On the palate, things start to turn in a particularly saccharine direction. This is quite sweet and syrupy in texture, with big, macerated dark fruitiness and tons of vanilla extra. I’m also getting ginger snaps and cinnamon brown sugar, and again it’s a little hot in terms of ethanol presence for the proof point. The sweetness becomes really the star of the show, pushing past merely sweet and into distinctly “sugary.” It’s not a terribly, overtly artificial seeming sweetness, but there’s a certain, nebulous oddity to it. I don’t know quite how to categorize it, because I feel that some drinkers likely wouldn’t note that sweetness at all, but some others might find it a little unnerving.
At the same time, I think Noble Oak should get some credit for genuinely transforming the spirit they’ve been given, because this doesn’t really seem like young MGP bourbon to me. It’s been made more mature, but also slightly uncanny at the same time.

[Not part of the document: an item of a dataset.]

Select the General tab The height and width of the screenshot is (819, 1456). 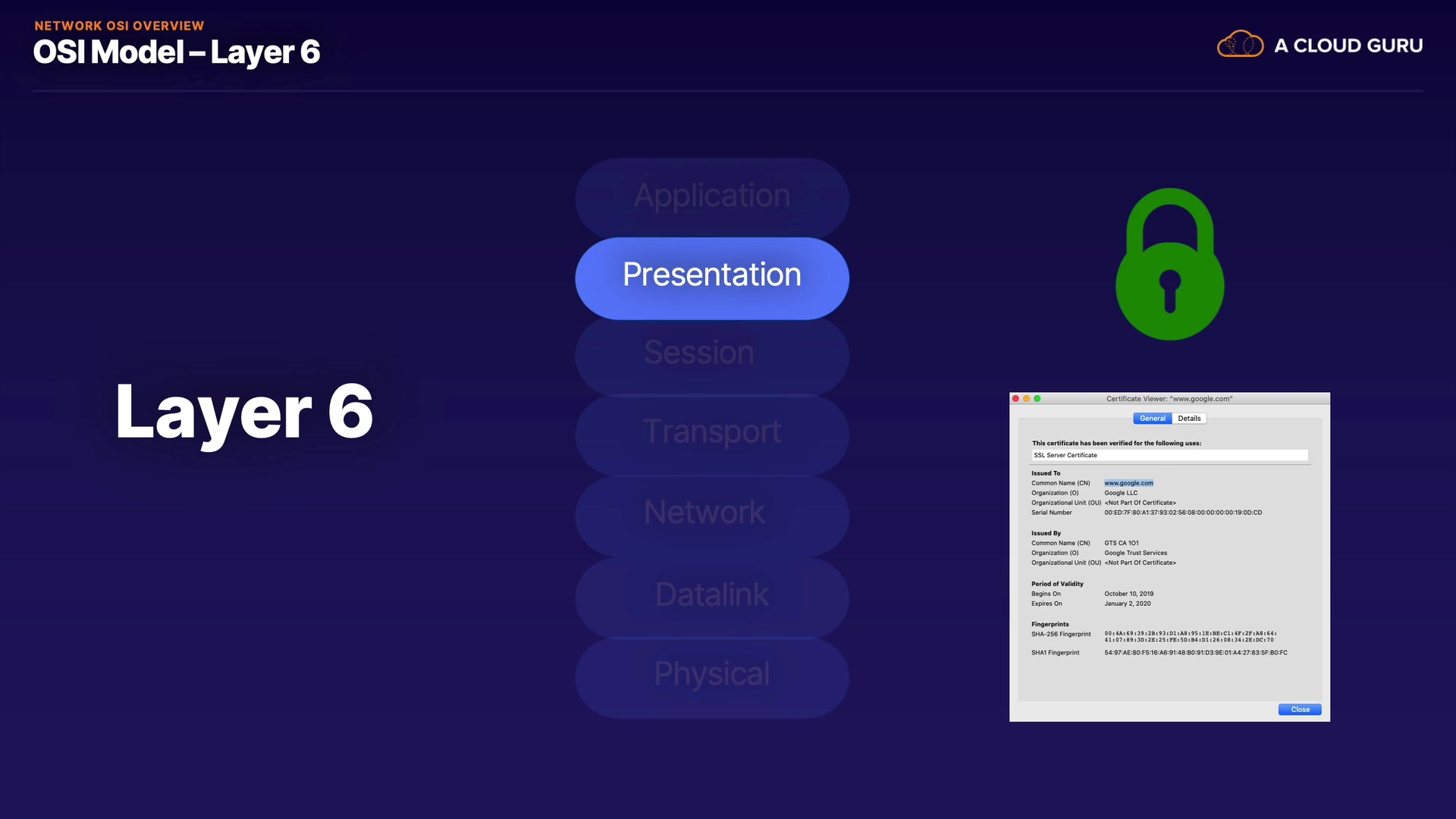pyautogui.click(x=1152, y=419)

Noble Oak Double Oak Rye WhiskeyABV: 48% (96 proof)
Noble Oak’s rye whiskey gets the port cask stave treatment rather than the sherry cask one, and it gets a nice bump in proof point at the same time as well. Like the other bottle, this has been finished with the brand’s proprietary “WoodCraft” process, to force as much interaction with the port cask staves as possible during its secondary maturation.

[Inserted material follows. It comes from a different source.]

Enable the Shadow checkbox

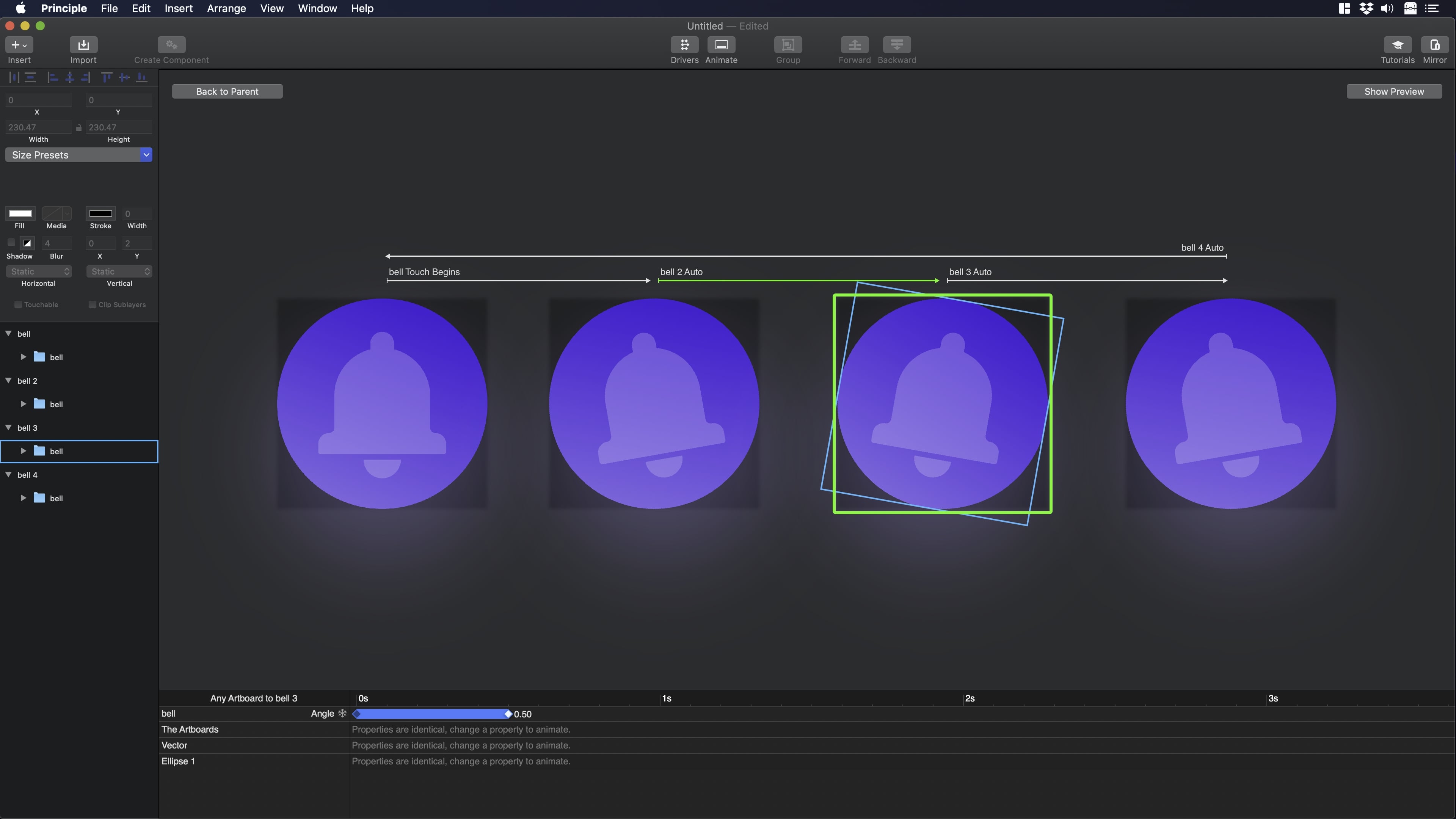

And woah, folks, it’s safe to say that they definitely forced some interaction here. The nose is again intriguing, with significant earthy rye and some herbal tones, paired with faint dark fruit and a little leather, along with an unexpected and slightly odd bit of cola spice. On the palate, though, this one explodes–it has been deeply infused with the pot cask oak, much more dramatically than the bourbon’s sherry finish. Deep molasses and brown sugar are joined by syrupy dark fruit (blackberry compote), and then coupled with intense baking spices and sticky maple sweetness. There are huge, French oak-type spice notes that along with the sweetness are a little on the overwhelming side at times. The bombastic flavors largely hide the underlying rye whiskey underneath, turning this into a finishing wood showcase.
Again I find myself torn as I try to evaluate such an odd, novel spirit. Noble Oak genuinely does offer a pretty good facsimile of a well-aged spirit that is then finished in a fortified wine cask, and they’re doing it at a value price point. But at the same time, the uncanniness is still there, manifesting as excessive sweetness and bombastic wood and spice flavors, which I think would probably turn off some palates more appreciative of subtlety. At the same time, I think there’s a large segment of drinkers would would probably love the sweetness and intensity of flavors, especially given the price point. At the end of the day, I have a feeling that Noble Oak Whiskeys would probably generate some divisive ratings, but they’re probably the sort of experiment you’ll know if you’re going to appreciate before you ever raise the glass to your lips. At $35, you can try it for yourself without much risk.